> Task details: Reproduce verbatim the lines of the data from the line containing "What do you see at coordinates (622, 54)" up to and including the line containing "Image resolution: width=1595".

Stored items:
------------------------------------
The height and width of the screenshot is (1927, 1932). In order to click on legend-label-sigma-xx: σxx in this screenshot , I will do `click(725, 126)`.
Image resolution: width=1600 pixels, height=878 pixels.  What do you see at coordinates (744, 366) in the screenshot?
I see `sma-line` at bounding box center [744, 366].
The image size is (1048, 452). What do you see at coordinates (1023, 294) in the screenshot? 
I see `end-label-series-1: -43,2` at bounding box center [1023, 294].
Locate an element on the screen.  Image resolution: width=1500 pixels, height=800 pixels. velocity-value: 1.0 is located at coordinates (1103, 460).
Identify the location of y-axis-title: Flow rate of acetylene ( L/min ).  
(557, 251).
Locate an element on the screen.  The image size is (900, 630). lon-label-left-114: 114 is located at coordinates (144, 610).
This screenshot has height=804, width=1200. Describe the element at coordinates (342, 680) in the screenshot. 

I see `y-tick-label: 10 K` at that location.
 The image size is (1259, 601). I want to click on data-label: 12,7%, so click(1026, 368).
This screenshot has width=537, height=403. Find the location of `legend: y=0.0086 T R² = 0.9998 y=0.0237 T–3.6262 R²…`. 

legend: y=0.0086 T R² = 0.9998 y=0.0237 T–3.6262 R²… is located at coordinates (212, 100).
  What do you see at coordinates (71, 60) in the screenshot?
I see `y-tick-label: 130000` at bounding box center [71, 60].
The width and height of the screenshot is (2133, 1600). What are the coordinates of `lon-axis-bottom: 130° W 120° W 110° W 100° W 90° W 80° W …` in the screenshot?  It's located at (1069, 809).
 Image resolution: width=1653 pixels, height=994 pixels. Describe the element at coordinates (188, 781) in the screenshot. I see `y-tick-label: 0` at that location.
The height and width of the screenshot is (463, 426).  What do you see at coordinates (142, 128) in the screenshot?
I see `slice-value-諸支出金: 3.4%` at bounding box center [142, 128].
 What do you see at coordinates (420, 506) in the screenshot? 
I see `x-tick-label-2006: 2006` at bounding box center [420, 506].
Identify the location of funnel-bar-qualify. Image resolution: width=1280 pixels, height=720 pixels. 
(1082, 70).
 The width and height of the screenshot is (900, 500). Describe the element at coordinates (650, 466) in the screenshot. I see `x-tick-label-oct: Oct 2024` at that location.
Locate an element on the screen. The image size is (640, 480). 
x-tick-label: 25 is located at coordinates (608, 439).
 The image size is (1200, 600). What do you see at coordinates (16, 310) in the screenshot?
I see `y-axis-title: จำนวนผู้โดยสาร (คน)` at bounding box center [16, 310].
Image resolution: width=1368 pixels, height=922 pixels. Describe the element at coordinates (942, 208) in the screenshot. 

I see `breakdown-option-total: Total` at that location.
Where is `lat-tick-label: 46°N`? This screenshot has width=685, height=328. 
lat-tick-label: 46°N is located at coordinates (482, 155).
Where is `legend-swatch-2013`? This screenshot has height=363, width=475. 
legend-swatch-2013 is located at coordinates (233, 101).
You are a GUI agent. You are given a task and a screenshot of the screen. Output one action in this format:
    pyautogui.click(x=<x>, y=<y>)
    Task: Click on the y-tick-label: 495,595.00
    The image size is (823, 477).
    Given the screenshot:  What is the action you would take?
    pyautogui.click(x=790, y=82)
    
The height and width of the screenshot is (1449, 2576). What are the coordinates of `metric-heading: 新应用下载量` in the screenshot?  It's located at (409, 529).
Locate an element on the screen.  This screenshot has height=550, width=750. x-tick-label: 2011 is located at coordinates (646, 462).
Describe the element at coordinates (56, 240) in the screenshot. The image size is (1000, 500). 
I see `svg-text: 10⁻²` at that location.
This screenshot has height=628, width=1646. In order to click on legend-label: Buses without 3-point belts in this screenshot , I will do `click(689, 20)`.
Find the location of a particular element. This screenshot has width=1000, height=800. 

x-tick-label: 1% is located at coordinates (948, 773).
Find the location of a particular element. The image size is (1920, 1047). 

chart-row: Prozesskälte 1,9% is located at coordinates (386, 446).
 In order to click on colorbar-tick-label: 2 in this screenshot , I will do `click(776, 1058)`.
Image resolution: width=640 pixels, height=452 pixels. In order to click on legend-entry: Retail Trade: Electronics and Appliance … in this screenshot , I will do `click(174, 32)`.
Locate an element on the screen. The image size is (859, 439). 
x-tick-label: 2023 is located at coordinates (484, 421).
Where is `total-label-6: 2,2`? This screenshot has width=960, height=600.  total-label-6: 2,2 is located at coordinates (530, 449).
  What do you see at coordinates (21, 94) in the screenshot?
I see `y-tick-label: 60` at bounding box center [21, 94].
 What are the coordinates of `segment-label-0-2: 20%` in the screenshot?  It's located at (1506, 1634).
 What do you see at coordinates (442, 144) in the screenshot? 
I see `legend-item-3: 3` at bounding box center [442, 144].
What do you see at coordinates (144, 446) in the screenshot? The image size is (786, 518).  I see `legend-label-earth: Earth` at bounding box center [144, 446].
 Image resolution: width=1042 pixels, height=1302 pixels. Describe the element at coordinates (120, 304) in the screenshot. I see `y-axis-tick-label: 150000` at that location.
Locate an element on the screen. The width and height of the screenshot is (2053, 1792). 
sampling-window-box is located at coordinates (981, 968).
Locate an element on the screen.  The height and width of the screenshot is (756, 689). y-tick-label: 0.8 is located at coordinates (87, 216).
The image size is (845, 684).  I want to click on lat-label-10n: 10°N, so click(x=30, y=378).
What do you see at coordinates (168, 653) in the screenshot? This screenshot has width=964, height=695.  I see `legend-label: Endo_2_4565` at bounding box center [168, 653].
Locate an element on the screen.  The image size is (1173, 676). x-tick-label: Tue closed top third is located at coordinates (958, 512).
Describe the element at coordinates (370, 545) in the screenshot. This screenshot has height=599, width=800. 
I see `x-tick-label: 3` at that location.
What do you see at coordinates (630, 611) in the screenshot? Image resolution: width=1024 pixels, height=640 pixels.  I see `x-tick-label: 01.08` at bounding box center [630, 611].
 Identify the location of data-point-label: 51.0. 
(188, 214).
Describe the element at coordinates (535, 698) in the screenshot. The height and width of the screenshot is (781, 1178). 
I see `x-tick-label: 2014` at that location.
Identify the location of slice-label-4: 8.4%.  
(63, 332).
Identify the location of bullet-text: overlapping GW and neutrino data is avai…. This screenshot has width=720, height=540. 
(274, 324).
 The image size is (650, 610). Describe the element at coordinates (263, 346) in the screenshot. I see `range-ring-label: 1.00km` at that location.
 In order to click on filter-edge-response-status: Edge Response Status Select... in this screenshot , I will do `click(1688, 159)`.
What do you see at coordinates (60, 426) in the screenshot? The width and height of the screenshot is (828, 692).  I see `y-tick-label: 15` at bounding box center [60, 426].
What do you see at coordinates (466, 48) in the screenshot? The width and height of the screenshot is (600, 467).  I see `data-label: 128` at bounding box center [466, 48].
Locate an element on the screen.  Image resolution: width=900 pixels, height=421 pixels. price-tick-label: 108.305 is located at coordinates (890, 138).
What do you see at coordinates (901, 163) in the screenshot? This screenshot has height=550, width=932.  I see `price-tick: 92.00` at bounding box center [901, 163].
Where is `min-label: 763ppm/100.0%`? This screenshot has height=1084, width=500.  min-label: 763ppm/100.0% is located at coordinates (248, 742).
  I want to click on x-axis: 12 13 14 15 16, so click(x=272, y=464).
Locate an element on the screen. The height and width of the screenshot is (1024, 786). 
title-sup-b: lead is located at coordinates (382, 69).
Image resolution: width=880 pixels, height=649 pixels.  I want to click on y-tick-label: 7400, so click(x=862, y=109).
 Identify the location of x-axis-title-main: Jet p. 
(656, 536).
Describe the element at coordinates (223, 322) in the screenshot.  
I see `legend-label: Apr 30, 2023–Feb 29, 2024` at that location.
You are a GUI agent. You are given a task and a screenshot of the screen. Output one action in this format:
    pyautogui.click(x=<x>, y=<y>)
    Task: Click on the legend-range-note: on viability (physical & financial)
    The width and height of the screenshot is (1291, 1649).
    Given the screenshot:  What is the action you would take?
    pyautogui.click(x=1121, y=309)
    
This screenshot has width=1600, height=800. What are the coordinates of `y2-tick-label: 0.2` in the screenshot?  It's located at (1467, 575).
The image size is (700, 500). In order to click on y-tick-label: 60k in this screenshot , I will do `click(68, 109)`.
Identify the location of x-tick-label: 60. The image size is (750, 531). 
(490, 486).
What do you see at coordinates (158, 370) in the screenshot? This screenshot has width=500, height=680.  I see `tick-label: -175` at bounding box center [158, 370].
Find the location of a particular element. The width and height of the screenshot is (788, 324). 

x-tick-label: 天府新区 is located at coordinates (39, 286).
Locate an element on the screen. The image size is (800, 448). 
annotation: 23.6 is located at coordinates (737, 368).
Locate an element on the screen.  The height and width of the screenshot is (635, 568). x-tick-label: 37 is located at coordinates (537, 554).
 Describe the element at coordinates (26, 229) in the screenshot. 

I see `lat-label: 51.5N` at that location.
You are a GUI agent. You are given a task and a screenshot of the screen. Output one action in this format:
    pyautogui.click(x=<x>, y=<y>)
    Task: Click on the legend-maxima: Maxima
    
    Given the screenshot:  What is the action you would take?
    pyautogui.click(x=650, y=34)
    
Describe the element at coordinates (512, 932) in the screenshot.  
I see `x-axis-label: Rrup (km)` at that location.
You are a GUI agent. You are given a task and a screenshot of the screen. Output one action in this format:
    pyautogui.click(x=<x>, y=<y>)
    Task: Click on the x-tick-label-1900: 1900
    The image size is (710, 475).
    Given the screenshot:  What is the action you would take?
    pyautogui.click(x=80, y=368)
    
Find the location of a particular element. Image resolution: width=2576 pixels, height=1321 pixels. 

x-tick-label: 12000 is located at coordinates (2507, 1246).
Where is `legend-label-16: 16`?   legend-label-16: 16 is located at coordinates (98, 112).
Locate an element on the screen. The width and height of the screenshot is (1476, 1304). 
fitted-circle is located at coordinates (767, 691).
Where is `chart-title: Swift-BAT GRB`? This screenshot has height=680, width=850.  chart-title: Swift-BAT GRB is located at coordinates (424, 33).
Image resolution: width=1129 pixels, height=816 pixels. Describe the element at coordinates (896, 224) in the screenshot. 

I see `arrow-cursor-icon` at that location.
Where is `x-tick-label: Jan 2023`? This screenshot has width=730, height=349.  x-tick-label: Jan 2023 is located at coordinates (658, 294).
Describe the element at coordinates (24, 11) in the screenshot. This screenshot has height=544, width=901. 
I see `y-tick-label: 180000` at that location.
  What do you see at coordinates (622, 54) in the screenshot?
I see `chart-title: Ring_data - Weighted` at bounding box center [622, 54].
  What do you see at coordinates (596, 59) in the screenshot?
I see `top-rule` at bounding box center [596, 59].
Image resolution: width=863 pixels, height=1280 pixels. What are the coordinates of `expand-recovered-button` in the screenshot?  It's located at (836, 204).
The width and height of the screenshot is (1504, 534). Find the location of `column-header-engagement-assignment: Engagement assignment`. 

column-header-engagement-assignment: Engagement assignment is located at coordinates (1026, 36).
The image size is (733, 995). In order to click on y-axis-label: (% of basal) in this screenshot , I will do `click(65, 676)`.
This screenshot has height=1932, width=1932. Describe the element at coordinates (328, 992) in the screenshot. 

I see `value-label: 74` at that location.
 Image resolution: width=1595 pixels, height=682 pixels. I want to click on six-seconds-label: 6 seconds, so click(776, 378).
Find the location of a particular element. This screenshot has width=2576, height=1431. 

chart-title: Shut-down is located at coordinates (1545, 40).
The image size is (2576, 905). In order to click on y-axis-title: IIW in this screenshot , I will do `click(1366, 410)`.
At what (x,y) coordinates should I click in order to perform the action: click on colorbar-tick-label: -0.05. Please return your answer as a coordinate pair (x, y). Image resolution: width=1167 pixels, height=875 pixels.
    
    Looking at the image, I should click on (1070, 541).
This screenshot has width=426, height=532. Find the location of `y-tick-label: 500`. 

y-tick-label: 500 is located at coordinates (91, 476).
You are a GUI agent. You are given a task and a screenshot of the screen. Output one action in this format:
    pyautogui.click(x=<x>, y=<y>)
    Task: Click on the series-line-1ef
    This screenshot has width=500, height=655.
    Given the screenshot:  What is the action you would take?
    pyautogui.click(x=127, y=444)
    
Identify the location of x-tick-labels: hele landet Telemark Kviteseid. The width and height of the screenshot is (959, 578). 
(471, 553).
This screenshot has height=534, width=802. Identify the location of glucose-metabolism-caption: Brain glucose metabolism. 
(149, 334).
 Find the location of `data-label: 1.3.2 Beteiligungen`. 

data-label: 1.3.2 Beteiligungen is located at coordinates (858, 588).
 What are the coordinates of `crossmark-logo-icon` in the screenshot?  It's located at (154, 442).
------------------------------------
> Solution for this exercise:
  What do you see at coordinates (622, 54) in the screenshot?
I see `chart-title: Ring_data - Weighted` at bounding box center [622, 54].
  What do you see at coordinates (596, 59) in the screenshot?
I see `top-rule` at bounding box center [596, 59].
Image resolution: width=863 pixels, height=1280 pixels. What are the coordinates of `expand-recovered-button` in the screenshot?  It's located at (836, 204).
The width and height of the screenshot is (1504, 534). Find the location of `column-header-engagement-assignment: Engagement assignment`. 

column-header-engagement-assignment: Engagement assignment is located at coordinates (1026, 36).
The image size is (733, 995). In order to click on y-axis-label: (% of basal) in this screenshot , I will do `click(65, 676)`.
This screenshot has height=1932, width=1932. Describe the element at coordinates (328, 992) in the screenshot. 

I see `value-label: 74` at that location.
 Image resolution: width=1595 pixels, height=682 pixels. I want to click on six-seconds-label: 6 seconds, so click(776, 378).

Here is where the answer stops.